PREMOLA GHOSE (1953-2019)

Premola Ghose worked for over four decades at the India International Centre where she held the post of Chief, Programme Division. A gold medallist in MA, History from University of Delhi, she lived history. 
A self-taught artist, illustrator and author, the central core of her paintings are a ‘gang’ of animals. In 1998, the first two books written and illustrated by her were published: Gang Tales from Ranthambhor and The Bodhisattva and the Gang.
Since then she has written and illustrated a number of books including Tales of Historic Delhi (2011), The Magical Ride of Juley the Camel (2011) and Zero goes to Goa (2014). The Kangra Valley Train (Niyogi, 2016) written and illustrated by her with photographs by Ram Rahman; and Bula Comes to Montréal (Kala Bharati, Montreal 2017), among others.
Apart from her own books, Premola also illustrated books by other authors; and her illustrations have been published in leading magazines. She has painted a portfolio of paintings on Rajasthan which was commissioned by the Government of Rajasthan.
Premola has exhibited her paintings widely, as a solo artist and as part of group exhibitions in Delhi.
In 2001, Premola was decorated Dame in the civil merit honours list of the King of Spain.
An avid reader, inveterate traveller and raconteur with a vivid and colourful imagination, Premola was passionate and knowledgeable about food. She valued and loved the ordinary and commonplace. Plastic flowers, balloons and wind-up toys were a source of unending delight to her. A prolific writer, who also wrote book reviews, Premola’s travels took her to mofussil towns and heritage sites in India and across the world.
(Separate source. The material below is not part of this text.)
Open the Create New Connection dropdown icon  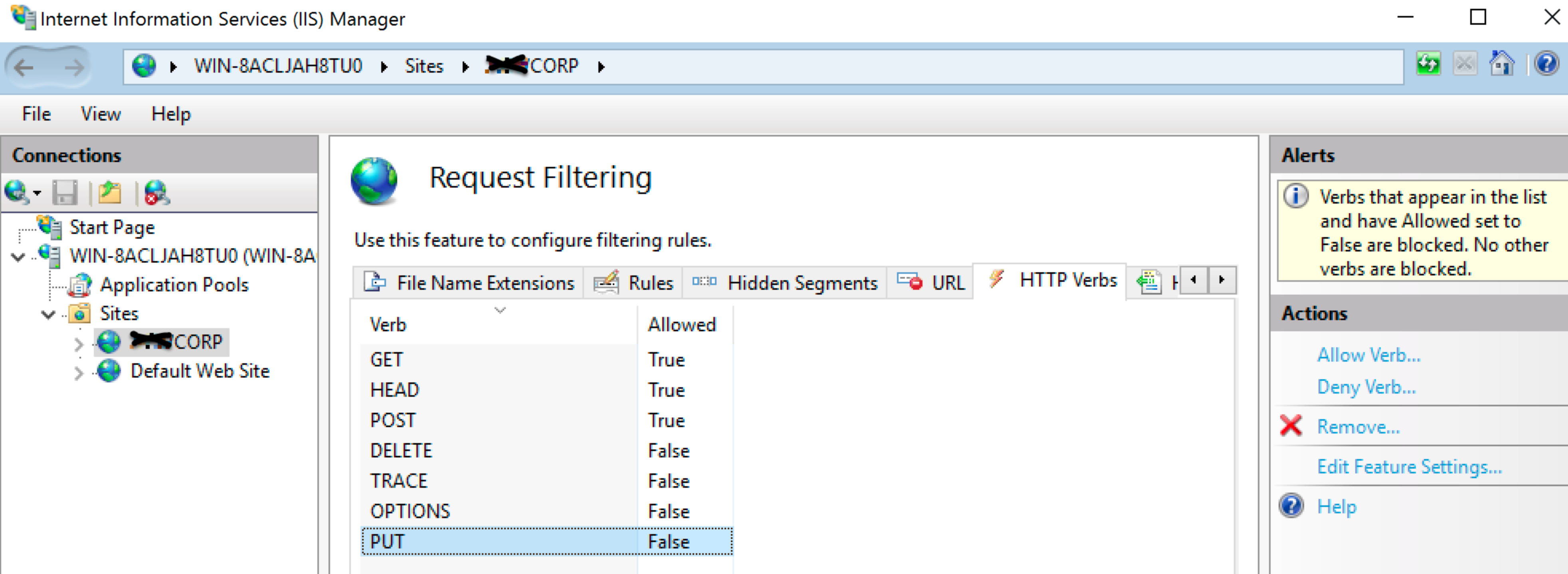tap(22, 194)
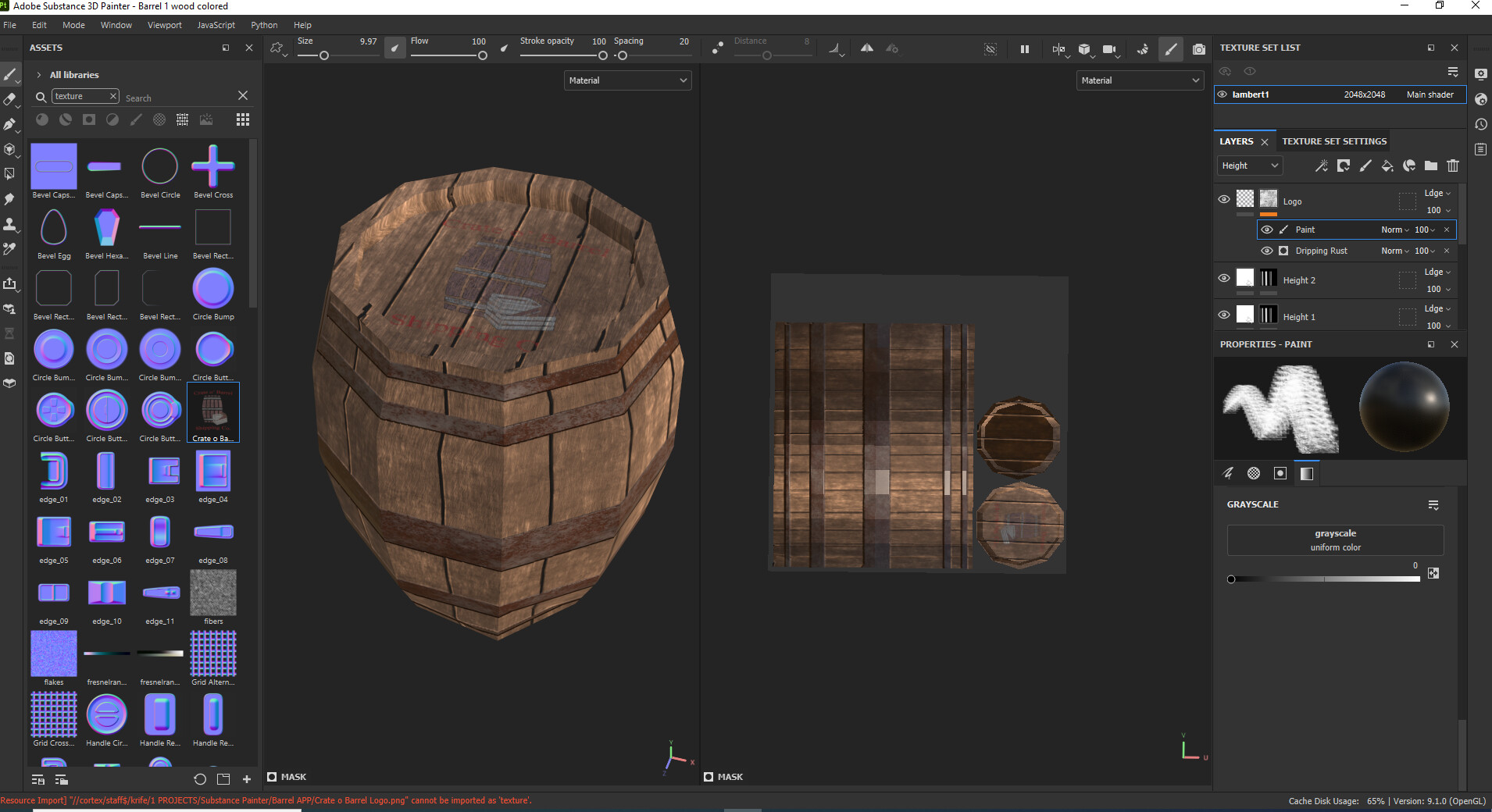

Her many travel pieces published in leading newspapers and magazines were informed by her own journeys and her prodigious reading.  

 

PREMOLA’S WONDERLAND

From the first time that Premola’s whimsical `gangsters’ were spotted as lively illustrations in a book, they brought along a wonderland that no other artist has quite been able to duplicate.  Their bright presence lends a sense of innocent fun even to such solemn locales as the hallowed Church of the Holy Sepulchre and the Wailing Wall of Jerusalem or the India International Centre, Premola Ghose’s favourite hunting ground.

Like the well-beloved characters of a latter-day Panchatantra, Premola’s menagerie is composed of Puck-like creatures that say, `what fools these mortals be!’ as they peer into the human world.  Placed in a variety of exotic locales from the Bosphorus to Iberia, they gently mock the ludicrous in human landscapes.  As their bright gaze travels over terrible tyrants and murderous conquerors, languorous gin-drinkers in roadside cafes as well as lovable crackpots like Don Quixote, they are seldom overwhelmed by the grand historical pasts of classical European landscapes.
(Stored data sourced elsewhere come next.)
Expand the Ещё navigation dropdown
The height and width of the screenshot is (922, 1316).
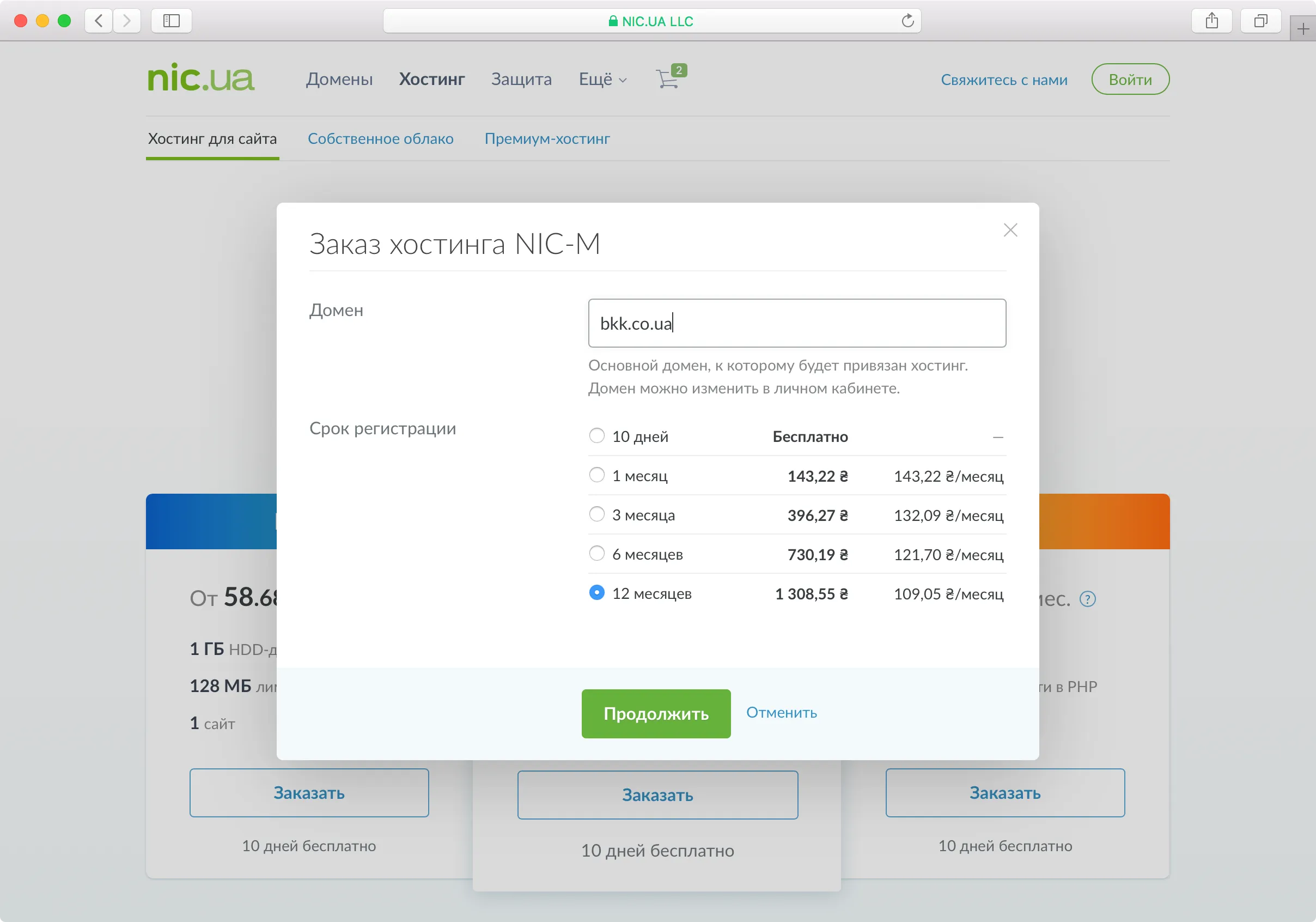click(x=602, y=80)
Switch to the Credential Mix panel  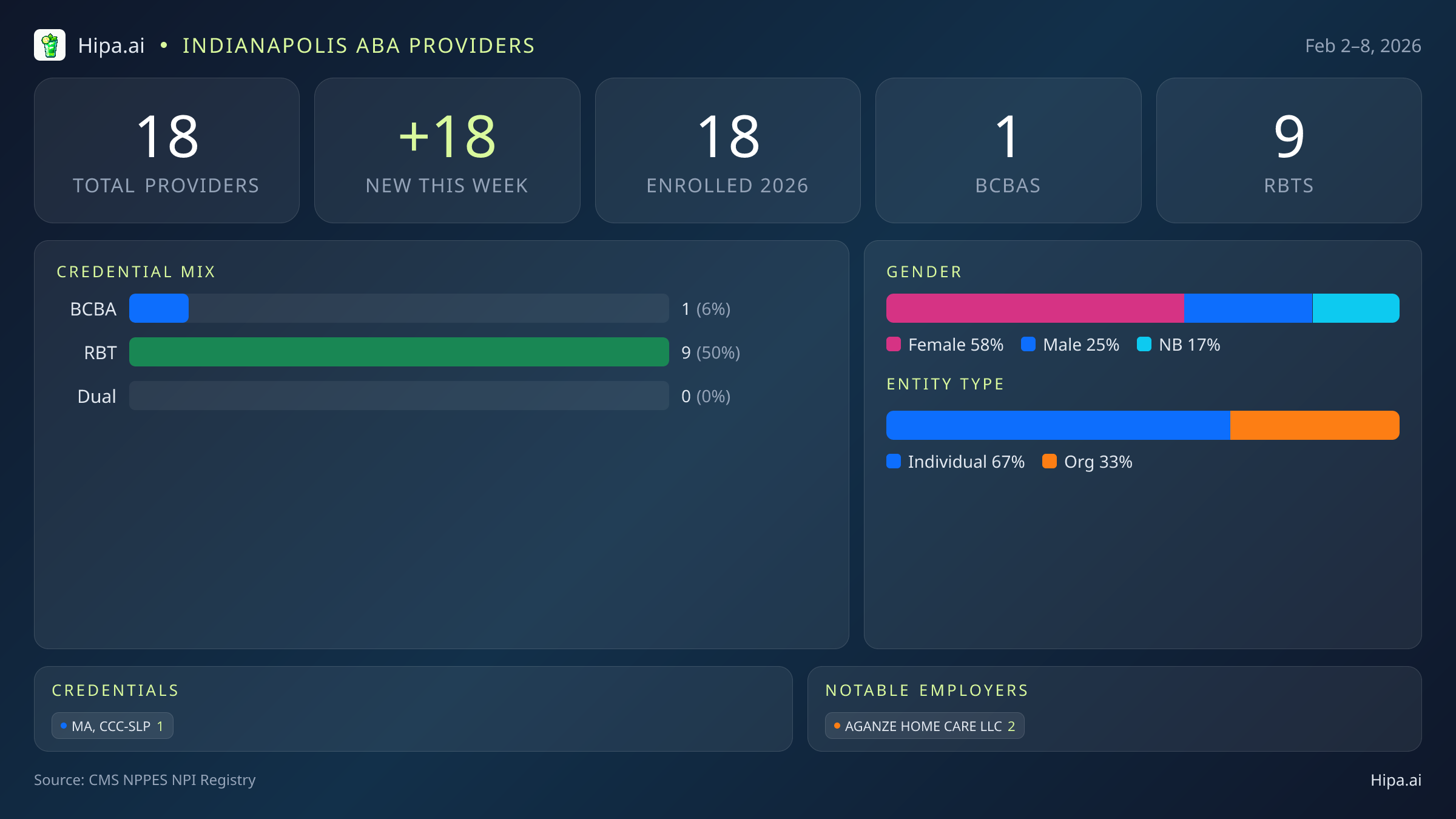(x=136, y=272)
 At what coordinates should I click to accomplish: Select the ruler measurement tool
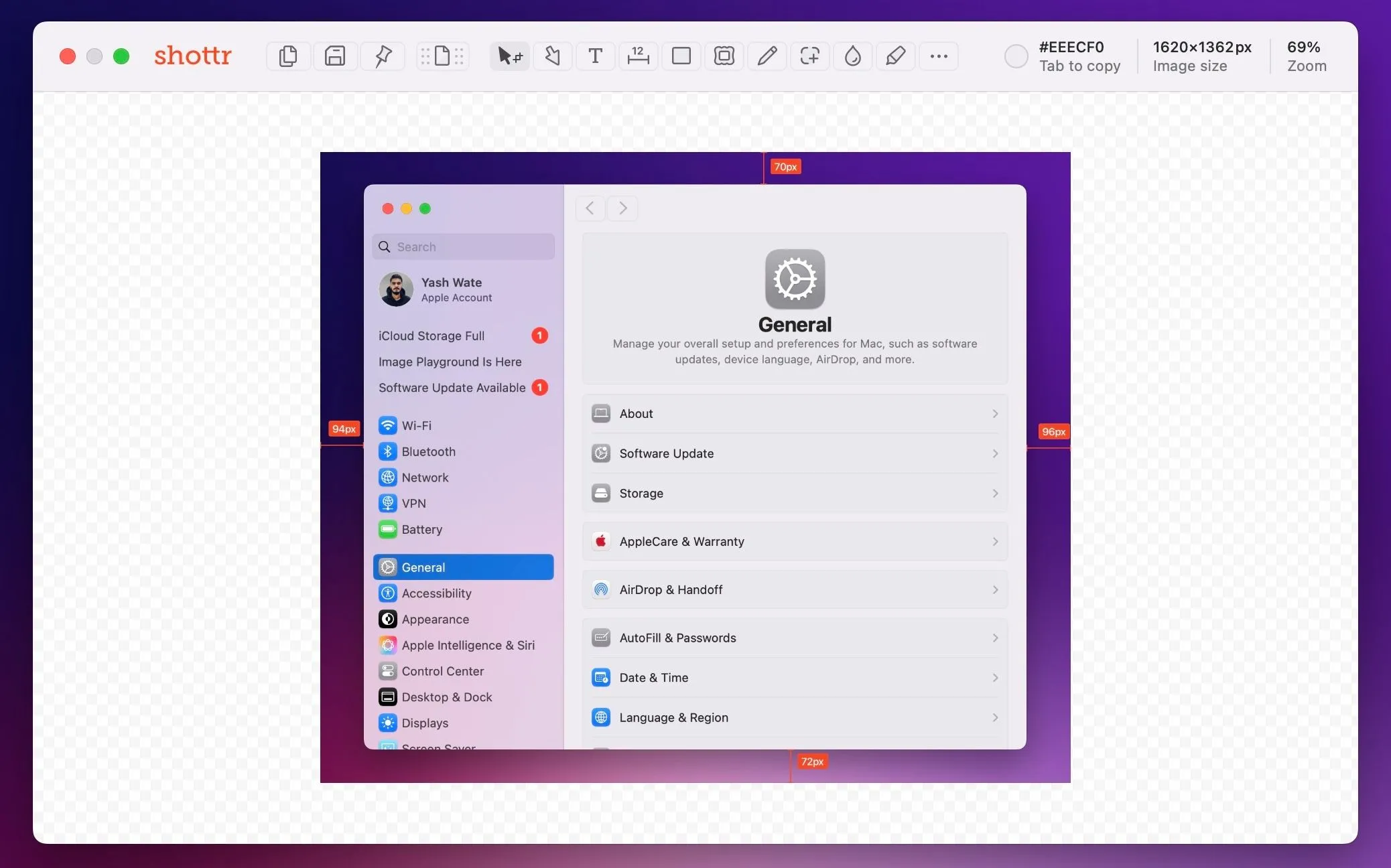tap(638, 56)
Although the eye of the viewer is first arrested by the playful compositions of these bright paintings, one is equally struck by the exquisite details of the floral borders, the complex geometric designs of the classic architecture woven in deftly: soaring domes, arches, spires and minarets of the Middle East and the blinding white of Greek houses against the deep blue of the surrounding sea. Premola’s brush strokes effortlessly spin these contrasts into her parables of modern times, which emerges from her deep interest in Mughal and Islamic art.  She has an unerring sense of the vivid contrasts, a hallmark of both these traditions, just as her palette magically captures the sparkle of precious jewels.

Above all, is Premola’s delightful sense of mischief: she is a natural caricaturist and several viewers will be amused to find familiar faces deftly disguised in what can only be described as a loving record of the many countries she travelled to and left behind for all of us to share and savour.